Hernández participates in conferences, seminars and workshops during the year empowering the Hispanic Families in the United States and Puerto Rico. Elizabeth is also the Founder and Co-Producer of Motivational Seminar Series “Mujer Tu Puedes” (Woman, you can!).

==Awards and recognitions==
- 2000 Presented with a RESOLUTION by Hon. Charlie Rodriguez President of El Senado de Puerto Rico resolving that "Elizabeth Hernandez is the year 2000 Mrs. Puerto Rico United States and a role model to the Puerto Rican women in the United States"
- 2001 Recognition Award presented by Manuel A. Toro, Founder & President of La Prensa Newspaper and National Federation of Hispanic Owned Newspapers during the VIII Hispanic Media Convention.
- 2001 Presented with a RESOLUTION by Hon. Edison Misla Aldarondo, President of La Camara de Representantes de Puerto Rico resolving that "Elizabeth Hernandez is a proud representation of the Puerto Rican women"
- 2004 	Selected “Celebrity of the Week” - Telemundo
- 2004 	Awarded Premio Paoli “Modeling Academy of The Year” - Premios Paoli Intl.

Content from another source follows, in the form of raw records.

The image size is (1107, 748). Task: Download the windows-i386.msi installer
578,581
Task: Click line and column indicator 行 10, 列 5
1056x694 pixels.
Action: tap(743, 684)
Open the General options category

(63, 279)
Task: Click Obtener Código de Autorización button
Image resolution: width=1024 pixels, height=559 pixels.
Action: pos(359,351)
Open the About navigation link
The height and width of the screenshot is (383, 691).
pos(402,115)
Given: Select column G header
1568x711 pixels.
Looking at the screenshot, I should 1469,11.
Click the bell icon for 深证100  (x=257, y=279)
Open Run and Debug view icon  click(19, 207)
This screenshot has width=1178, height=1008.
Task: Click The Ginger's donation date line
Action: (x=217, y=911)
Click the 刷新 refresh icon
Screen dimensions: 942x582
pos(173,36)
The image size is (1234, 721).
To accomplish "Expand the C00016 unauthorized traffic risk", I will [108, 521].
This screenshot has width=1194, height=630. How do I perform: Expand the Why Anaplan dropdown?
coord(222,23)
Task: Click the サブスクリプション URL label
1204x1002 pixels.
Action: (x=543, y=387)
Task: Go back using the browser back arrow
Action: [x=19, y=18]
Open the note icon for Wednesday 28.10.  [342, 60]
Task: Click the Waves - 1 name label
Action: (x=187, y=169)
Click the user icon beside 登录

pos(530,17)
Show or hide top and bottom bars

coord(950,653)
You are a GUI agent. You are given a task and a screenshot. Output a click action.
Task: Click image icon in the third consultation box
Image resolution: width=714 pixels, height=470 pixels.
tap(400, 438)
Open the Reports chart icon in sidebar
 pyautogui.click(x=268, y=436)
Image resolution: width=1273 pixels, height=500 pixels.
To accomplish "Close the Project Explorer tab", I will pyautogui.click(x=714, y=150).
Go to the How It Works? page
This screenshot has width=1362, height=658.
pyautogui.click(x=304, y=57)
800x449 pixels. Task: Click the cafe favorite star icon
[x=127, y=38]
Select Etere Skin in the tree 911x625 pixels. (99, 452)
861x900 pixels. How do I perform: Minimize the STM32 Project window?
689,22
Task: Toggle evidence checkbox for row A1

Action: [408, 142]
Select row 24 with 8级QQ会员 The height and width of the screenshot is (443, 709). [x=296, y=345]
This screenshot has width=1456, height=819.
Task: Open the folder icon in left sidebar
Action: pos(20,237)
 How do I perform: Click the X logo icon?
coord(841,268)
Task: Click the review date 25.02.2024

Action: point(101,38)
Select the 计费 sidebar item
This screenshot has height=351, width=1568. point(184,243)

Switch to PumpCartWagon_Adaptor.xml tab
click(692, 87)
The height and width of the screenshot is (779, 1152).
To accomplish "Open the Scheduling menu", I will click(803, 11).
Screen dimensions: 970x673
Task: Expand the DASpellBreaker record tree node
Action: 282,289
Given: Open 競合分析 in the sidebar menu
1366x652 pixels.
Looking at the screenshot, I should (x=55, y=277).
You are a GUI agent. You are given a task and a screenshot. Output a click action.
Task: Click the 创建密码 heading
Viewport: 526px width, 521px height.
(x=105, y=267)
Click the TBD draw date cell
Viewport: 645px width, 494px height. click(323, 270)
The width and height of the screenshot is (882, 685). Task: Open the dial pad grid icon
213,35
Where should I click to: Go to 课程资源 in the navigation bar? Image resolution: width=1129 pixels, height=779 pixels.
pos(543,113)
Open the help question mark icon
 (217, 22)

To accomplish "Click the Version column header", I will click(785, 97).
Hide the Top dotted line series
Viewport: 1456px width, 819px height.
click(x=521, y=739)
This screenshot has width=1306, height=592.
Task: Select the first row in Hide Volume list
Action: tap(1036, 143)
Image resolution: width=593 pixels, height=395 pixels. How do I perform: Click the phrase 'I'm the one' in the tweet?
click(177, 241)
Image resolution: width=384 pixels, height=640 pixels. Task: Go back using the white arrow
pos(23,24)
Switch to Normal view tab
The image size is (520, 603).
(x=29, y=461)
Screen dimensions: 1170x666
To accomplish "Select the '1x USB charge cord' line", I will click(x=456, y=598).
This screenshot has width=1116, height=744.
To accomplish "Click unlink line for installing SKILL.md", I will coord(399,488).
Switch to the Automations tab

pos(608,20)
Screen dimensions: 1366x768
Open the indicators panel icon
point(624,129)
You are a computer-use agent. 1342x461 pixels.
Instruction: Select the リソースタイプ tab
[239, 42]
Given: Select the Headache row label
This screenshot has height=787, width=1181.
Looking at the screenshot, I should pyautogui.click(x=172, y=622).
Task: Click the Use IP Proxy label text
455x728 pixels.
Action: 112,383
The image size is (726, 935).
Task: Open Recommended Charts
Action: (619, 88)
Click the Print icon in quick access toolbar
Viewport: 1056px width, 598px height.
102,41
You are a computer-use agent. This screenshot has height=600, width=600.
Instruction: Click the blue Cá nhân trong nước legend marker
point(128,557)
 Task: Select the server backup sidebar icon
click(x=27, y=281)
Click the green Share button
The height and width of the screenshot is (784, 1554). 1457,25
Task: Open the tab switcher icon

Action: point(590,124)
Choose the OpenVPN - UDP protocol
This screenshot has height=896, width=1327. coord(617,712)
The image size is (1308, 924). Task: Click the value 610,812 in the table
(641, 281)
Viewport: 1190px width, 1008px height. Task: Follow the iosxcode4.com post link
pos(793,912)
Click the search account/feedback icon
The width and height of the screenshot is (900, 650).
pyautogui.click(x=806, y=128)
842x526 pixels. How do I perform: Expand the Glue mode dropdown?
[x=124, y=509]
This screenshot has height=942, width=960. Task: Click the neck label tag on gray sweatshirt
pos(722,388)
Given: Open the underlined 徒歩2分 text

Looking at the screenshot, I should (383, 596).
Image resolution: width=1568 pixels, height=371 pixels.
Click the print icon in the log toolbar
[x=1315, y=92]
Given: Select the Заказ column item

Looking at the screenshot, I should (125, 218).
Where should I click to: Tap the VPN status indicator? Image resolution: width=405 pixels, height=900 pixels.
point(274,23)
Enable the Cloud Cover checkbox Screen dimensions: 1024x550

- 2007	Awarded the “Leadership” Award - Convocatoria De Mujeres Hispanas
- 2007	Presented with a RESOLUTION by Mayor of Orange County Honorable Rich Crotty (Richard T. Crotty) and Orange County Commissioner Mildred Fernandez, District 3 resolving that “Elizabeth Hernandez, owner of EH Modeling and creator/founder of motivational seminar series “Mujer Tu Puedes! (Woman, You Can!)”, be recognized for the valuable contributions to the continuous empowerment of Women as local, state and national leaders”.
- 2008 	Featured on the segment “Triunfadores” Noticias - Telemundo
- 2009	Awarded the “Women Who Make A Difference” Award, Executive Business Category presented by LaPrensa Newspaper, an ImpreMedia Co.
- 2009	Nominated to the Orlando Business Journal “Forty Under 40" Award (recognizing 40 outstanding business professionals under the age of 40).

==Volunteer services==
- Guest Speaker. Conference. Ministerio Mujer Llena de Gracia, a ministry dedicated to provide assistance to battered and abused women (abused physically, mentally, and emotionally. Speaker/Orator of a motivational workshop for the youth and adult emphasizing on the personal growth of the individual in a spiritual, personal, and professional level.
- Convocatoria de Mujeres Hispanas: Main speaker during the opening ceremony and for the duration of the event; presenter of varies motivational workshops from the motivational seminar series “Mujer Tu Puedes-de limones, limonada!” – for the personal and professional development of all women – in body, mind and soul!
- Latino Leadership of Orlando Feria Back-To-School y Salud: Considering the high percentage of youth who are reprimanded for not dressing appropriately for school, with a few instances resulting in suspensions, Hernández wanted to present to our youth the importance of adopting and obeying the “Dress Code” established by our public schools, in a way that would be fun and “cool” for them while complying with the rules established by our school system. In order to entice their interest, she created a Fashion Show titled “Dress Cool for School”. This fashion show is developed and performed in a juvenile and very age-appropriate format to give the audience ideas to mix and match clothes that are appropriate under the school-dress code and yet “fashionable, hip!, cool and fun to wear!”
- Volunteer in the Teach-In school programs: Performing informal chats on etiquette and self-esteem to elementary and middle public schools.
- Volunteer Coordinator of a summer program titled “Highsmith Summer Character Development Series”: A governmental foster home for girls and boys ages 10–17, which emphasized the importance of developing our character and self-esteem.
- Volunteer for the “Feeding the Homeless” program: Coalition for the Homeless Center
- (seasonal) Volunteer serving as a Big-Sister mentor to young ladies between the ages of 13 thru 18 – crucial years of their personal and professional development.